What the industry needs to do
Even with advances in smart phone technology, today’s bank customers may soon find tapping on a screen as frustrating as dialing a phone number on an old rotary phone is for the current generation. The time is now for banks to accelerate the development and testing of voice interfaces. The technology is there and the industry has already seen some success. However, stronger use cases and value-added capabilities need to emerge in the industry. Banks don’t need to solve every challenge on day one, but rather should begin with simple and non-actionable queries and then start looking at applications beyond basic interactions.

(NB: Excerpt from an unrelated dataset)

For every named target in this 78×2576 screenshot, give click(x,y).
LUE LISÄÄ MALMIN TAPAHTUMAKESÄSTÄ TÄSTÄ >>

To achieve this, banks and technology companies will need to collaborate and experiment together. Banks cannot afford to develop such solutions on their own, as they lack the necessary expertise and budgets. Technology companies do not have real-time customer data and access to end users. By partnering together, both industries can create multiple use cases, as well as more easily build proof of concepts and prototypes backed by customer journey design and experience analytics, which can speed the development of new products and services. JP Morgan recently entered into a partnership with Amazon to develop a new skill for Alexa that will allow the institutional clients of investment banks to access the firm’s analyst reports and stock information using the voice assistant. This type of repeatable model will spur more innovation and drive the use of new conversational AI solutions for the benefits of both the banking industry and its customers.